On September 21, Microsoft bought ZeniMax Media, the holding company behind Bethesda, for $7.5 billion. Right now, nothing’s changed. The Elder Scrolls Online “will continue to be supported exactly as it was” and Deathloop and Ghosts of Tsushima are going to release on PS5 and PC first, as originally announced. Everything remains as it was in videogame land.
But you don’t spend that much money without wanting to see something special in return, and what Microsoft chooses to do now that it owns The Elder Scrolls, Fallout, Doom, Wolfenstein, and Dishonored alongside the substantial collection of games and series already in its pockets will be interesting, to say the least.
Here are 19 things this deal makes possible—some serious ideas and some not so serious. OK, most of them are not serious.
1. As thousands of eager Fallout: New Vegas fans have pointed out, this means that Obsidian and Bethesda are under the same roof, and that Fallout: New Vegas 2 is a possibility.
2. Id Software makes a Halo game. Ideally, Halo reimagined as a ’90s-style PC FPS.
3. Brain Fargo basically runs Interplay again. Fargo founded Interplay in 1983, and much later InXile. Interplay’s studio Black Isle made Fallout and Fallout 2, and later many of its developers went on to found Obsidian Entertainment. Microsoft Studios is basically the Brian Fargo Cinematic Universe at this point.
4. Someone makes a Smash-style brawler featuring characters from all around the Microverse. (That’s what it’s called now.) Picture it: Master Chief fighting Corvo from Dishonored. The Skyrim guy beating up B.J. Blazkowicz. Actually, this sounds terrible.

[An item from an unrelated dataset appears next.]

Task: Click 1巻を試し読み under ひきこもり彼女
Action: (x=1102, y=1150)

5. The Windows Store and Bethesda launcher are combined to create the worst client ever.
6. Doomguy in Halo.
7. Master Chief in Doom.
8. Doom in MS Word. An imp becomes the new Clippy, called Impy. He pops up to help you write extremely brutal letters.

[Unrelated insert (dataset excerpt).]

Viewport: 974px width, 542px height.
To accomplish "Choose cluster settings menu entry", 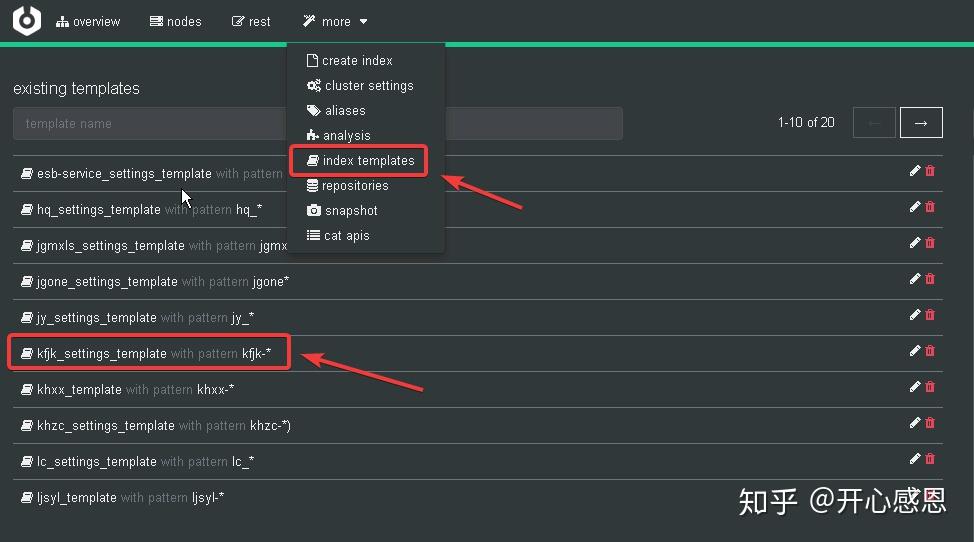I will [x=368, y=86].
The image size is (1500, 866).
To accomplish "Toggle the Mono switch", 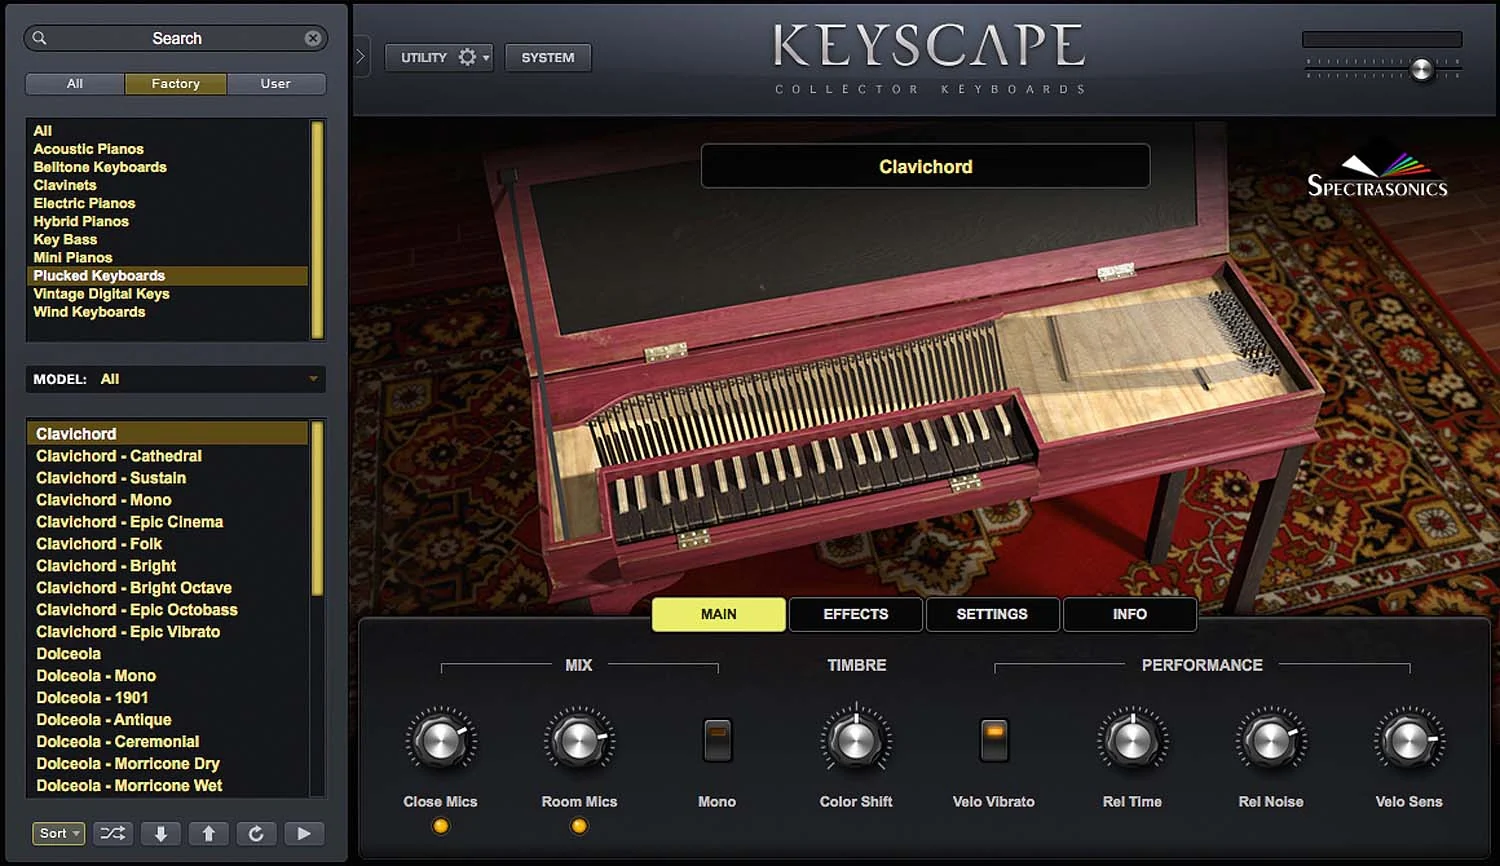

9. Arkane and Double Fine collaborate on the quirkiest immersive sim ever. Let Tim Schafer write a deep, systems-driven game about sentient electric guitars or something. We don’t know what this game would be, but it would be cool.
10. A Minecraft horror spin-off directed by Shinji Mikami.
11. Microsoft Flight Simulator, but one of the cockpit instruments is a Mimic from Prey.
12. Fallout 360, Fallout One, Fallout Series X.
13. Bethesda finances the construction of actual Fallout vaults. In 200 years, someone opens one and finds a bunch of deranged Todd Howard clones. “Todd?” “Toooooodd!”
14. Microsoft Solitaire becomes a CCG: Solitaire Legends.
15. Skype gains the power of Dishonored’s Heart, so you can learn the secrets of the people you’re talking to.
16. Cortana, the virtual Windows assistant (not the Halo AI), is replaced by Sheogorath, Prince of Madness.
17. Age of Empires: The Elder Scrolls.
18. The Elder Scrolls: Age of Empires.
19. The word “exclusive” becomes even more confusing. It’s already confusing enough when games are announced as timed console exclusives. Now that Microsoft owns a publisher that has set up exclusivity deals with PlayStation, we can probably look forward to something like “PlayStation and Xbox App for PC (Beta) Launch Exclusive* (*Coming to Xbox Series X at a later date).”